▶ Tasks and exercises
1 > In the article on injecting chaos into business processes, which three buckets are process steps sorted into?
2 > Reproduce the article on injecting chaos into business processes from "Chaos Injection, Step #2: Identify" to "else is non-value-added.".

▶ Extract provided
Tired of things taking so long to get done? Try injecting a little chaos.
This advice may sound odd coming from a Six Sigma Black Belt, however chaos just might be the cure to your long cycle times and struggling productivity. I’d like to share with you what Agilists like ScrumMasters and Extreme Programming Coaches have known for some time now—chaos is a necessary ingredient in any efficient process.
This truism was illuminated by my involvement with PayPal, the transaction processing arm of Silicon Valley giant eBay. When I first started working with PayPal in early 2009, two things quickly became apparent: 1) things were very chaotic and 2) things got done very quickly.
Somewhat by accident, the people at PayPal stumbled upon a fortunate byproduct of being somewhat unstructured and chaotic. Their lack of process and control provides a certain weightlessness and agility, empowering their talent (they have very talented people) to fly effortlessly to their goals in an unobstructed way.
This is the freedom that chaos provides. Ironically the same process that’s usually introduced to improve things can actually end up slowing things down. The organization somehow feels better because there’s a process in place which is repeatable and transferrable; however, they’ve sacrificed productivity which is never a good thing. They then try to compensate by adding more process, which further slows things down. When taken to an extreme, the organization completely eliminates chaos, while concomitantly becomes completely dysfunctional.
Obviously, total chaos without any process is not the answer either. Chaos is like fire: under the right control it can be very useful; however, if it gets out of control it can be very dangerous. When chaos gets out of control confusion takes over and instead if things getting done quickly, things don’t get done at all; the same result as the over-engineered process.
So here’s my four step process for introducing chaos into an over-engineered process, without getting into trouble:
Chaos Injection, Step #1: Get Clear on Your Process Objective
If your process is bloated, most likely at some point in its life the steps became more important than the outcome. This needs to be immediately undone. It’s primarily a mental shift but there are some tactics involved. You must know exactly what your process is intended to achieve, who it’s intended to benefit (the end user) and the ideal cycle time from the customer’s point of view. You must be able to objectively measure whether or not your process produced a successful result, and whether or not it accomplished it in an acceptable amount of time.
Chaos Injection, Step #2: Identify Value Stream Buckets
There is a Lean technique called value stream mapping, which should be employed at this point. Categorize the steps of your process into three buckets: 1) value-added, 2) value-enabled, 3) non-value-added. Value-added steps are any steps the end user would be willing to pay for. Value-enabled steps are any steps that are required for contractual or regulatory compliance. Everything else is non-value-added.
Chaos Injection, Step #3: Keep Value-Enabling Steps, Throw Everything Else Away
That’s right! Get rid of all your process steps except for your value-enabled steps. The reason is this. You don’t build a process just to see it run; you build a process to get a result. The only thing that matters is the result, as long as you haven’t violated any regulatory concerns.
Chaos Injection, Step #4: Find Intelligent People, and Turn Them Loose on the Objective
The objective is to get the result within the ideal cycle time, while still following all the regulatory rules. These are the rules, the whole rules, and nothing but the rules. Let the team come up with any means they can to accomplish the task. Give them a hard and fast deadline to get things done. The important caveat is that you use intelligent people who are willing to play along. This will not work with people who don’t want to be creative and problem-solve.
Process bloat is a common disease found in companies, and the antidote is sometimes somewhat unintuitive—chaos. However, introducing chaos without proper care could lead you from the frying pan into the fire, so take care to introduce it cautiously. By clearly understanding your objective, and identifying any other legitimate process constraints (i.e. value-enabled steps), you can confidently turn an intelligent team loose to get the result without any other strings attached. Give it a try; you may be pleasantly surprised at the result.

▶ Exercise data
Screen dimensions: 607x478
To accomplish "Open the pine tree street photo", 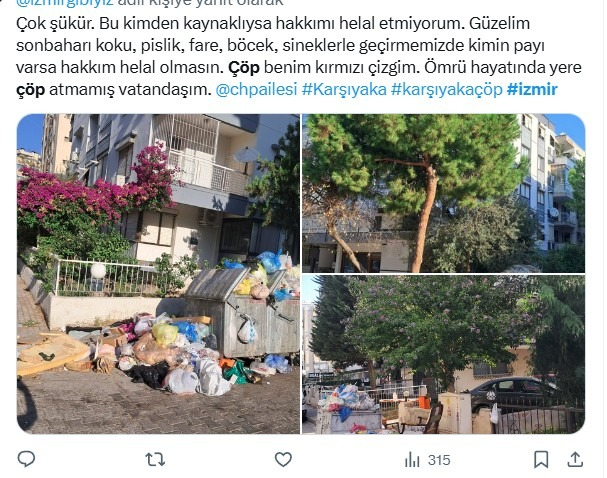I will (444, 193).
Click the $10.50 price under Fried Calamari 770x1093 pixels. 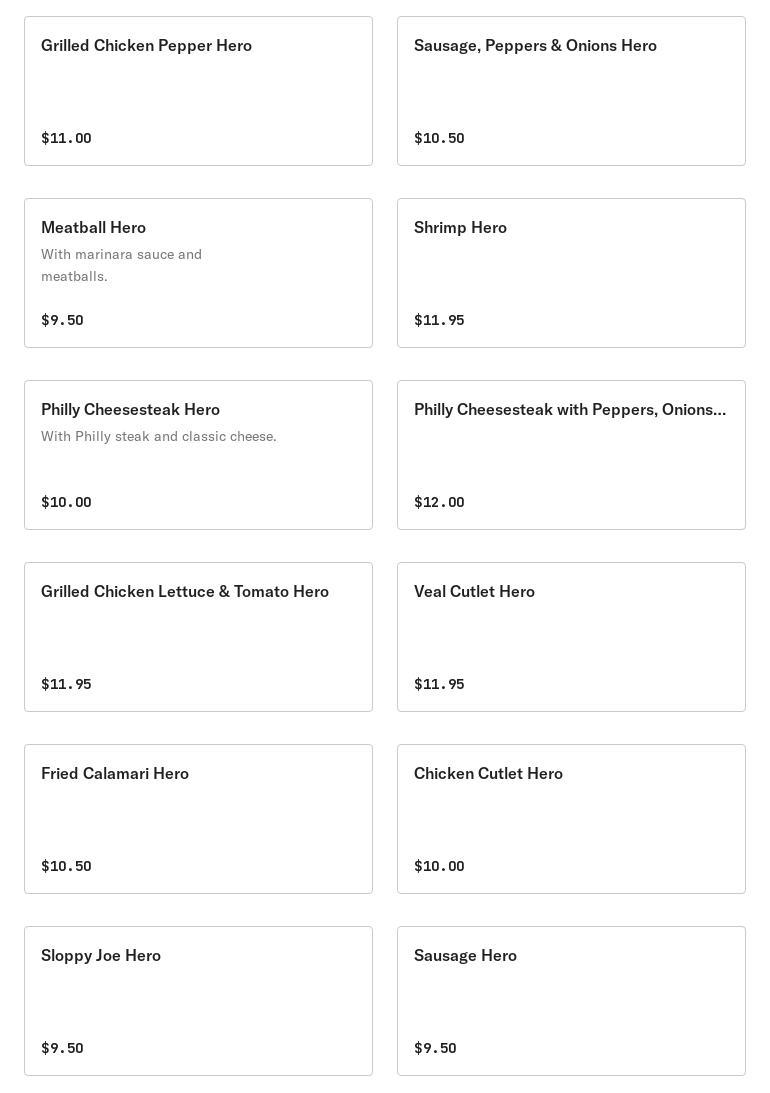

▶ Task solutions
1 > Value-added, value-enabled, and non-value-added.

2 >
Chaos Injection, Step #2: Identify Value Stream Buckets
There is a Lean technique called value stream mapping, which should be employed at this point. Categorize the steps of your process into three buckets: 1) value-added, 2) value-enabled, 3) non-value-added. Value-added steps are any steps the end user would be willing to pay for. Value-enabled steps are any steps that are required for contractual or regulatory compliance. Everything else is non-value-added.